AUFGABE: Setzen Sie die Besprechung des Rezeptbuchs von Mirko Reeh im Anschluss an ihren letzten Satz fort.

VORLIEGENDER TEXT:
-*-*-

Nicht jeder Koch ist ein guter Schriftsteller. Nicht jeder Koch ist ein guter Layouter oder witzig oder ein guter Lehrer. Deshalb vermutlich werden Köche Koch, und ergreifen keinen anderen Beruf. Es gibt Ausnahmen. Mirko Reeh gehört nicht dazu.
Ich bin ja immer begeistert von Eigeninitiative. Dennoch musste ich schlucken, als ich das Büchlein aufschlug - selten habe ich so eine langweilige Rezeptesammlung in der Hand gehabt. Schon meine kleine Großnichte malt wenigstens hübsche Bildchen an den Rand, wenn sie sich Rezepte notiert. Dieses Buch sieht nicht anders aus als ein sauberes Schreibmaschinen-Manuskript.
Die Optik ist übersichtlich, aber das ist auch alles. Keine liebevoll durchdachten Details. Der obere Seitenrand ist ungleichmäßig. Dass es in Textverarbeitungen auch eine Silbentrennungsfunktion gibt, scheint dem Koch entgangen zu sein, und so klaffen dann hässliche Löcher im Blocksatz. Dafür gibt es aber auch Seiten, die flattern (d.h. der Text ist linksbündig). Die Schrift Arial ist nun auch nicht sonderlich phantasievoll.
Sprachlich kann der Autor sich auch nicht entscheiden - schreibt er aktiv wie "die Teigplatte ausrollen", imperativ wie "rollen Sie die Teigplatte aus" oder passivisch wie "die Teigplatte wird ausgerollt". Er wechselt diese drei Stile auch schon mal gerne innerhalb eines Rezeptes. Kein guter Stil!
Drei Dinge haben mir wirklich die Nackenhaare gekräuselt:
(1) Die erste Innenseite enthält zwei Absätze zum Verbot des Kopierens usw. Meine Güte, was soll das denn bewirken? Es ist ja nicht so, als wenn hier Geheimnisse verbreitet würden. Darf ich denn die Rezepte noch tagsüber verwenden, oder nur in der Nacht hinter dicht geschlossenen Fensterläden?

-*-*-

BEREITGESTELLTE DATEN:
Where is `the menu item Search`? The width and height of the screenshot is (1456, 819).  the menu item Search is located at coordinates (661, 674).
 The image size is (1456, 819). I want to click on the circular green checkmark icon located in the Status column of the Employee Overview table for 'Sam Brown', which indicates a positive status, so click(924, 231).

-*-*-

ANTWORT:
(2) Auf derselben Seite steht "Korrigiert nach den derzeit gültigen Regeln der deutschen Rechtschreibung. Noch vorhandene Fehler dienen der Unterhaltung von Menschen, die nach Fehlern suchen." Seine eigene vermutete Unfähigkeit in derlei Arroganz umzumünden, finde ich für einen Autor nicht schicklich. Ich wäre dankbar, wenn mir jemand meine Fehler zeigt - damit ich sie beim nächsten Mal ausmerzen kann.
(3) Irgendwo am Ende steht, das Buch enthalte absichtlich keine Bilder, damit die Phantasie angeregt wird. Ach wie clever ist unser Autor, dass er sein Unvermögen so umdreht, dass es ein Vorteil wird. Für so clever hält er sich zumindest. Warum schreibt der Autor nicht die Wahrheit, dass er keine Fotos hat, keine machen kann, nicht weiß, wie er sie in sein Werk einbindet? Ich bin gar nicht unbedingt eine Verfechterin von reichbebilderten Kochbüchern, aber das Argument ist einfach albern. Viele Hobbyköche schätzen Fotos, weil sie dann besser ihr Koch-Werk beurteilen können, nicht weil ihnen die Fantasie fehlt. Ich würde Reeh ja noch glauben, wenn irgend etwas an dem Büchlein mit Liebe gestaltet wäre. Aber es schaut aus wie ein Sicherheitsdatenblatt einer kleinen Stahlfabrik.
Ach ja, die Rezepte. Die Beschreibungen sind klar, die Rezepte in Kombination der Zutaten oder der Herstellung jedoch wenig aufregend. Durchsehen, in den Schrank stellen, vergessen - dieses Schicksal wird dem Werk bei mir zuteil werden.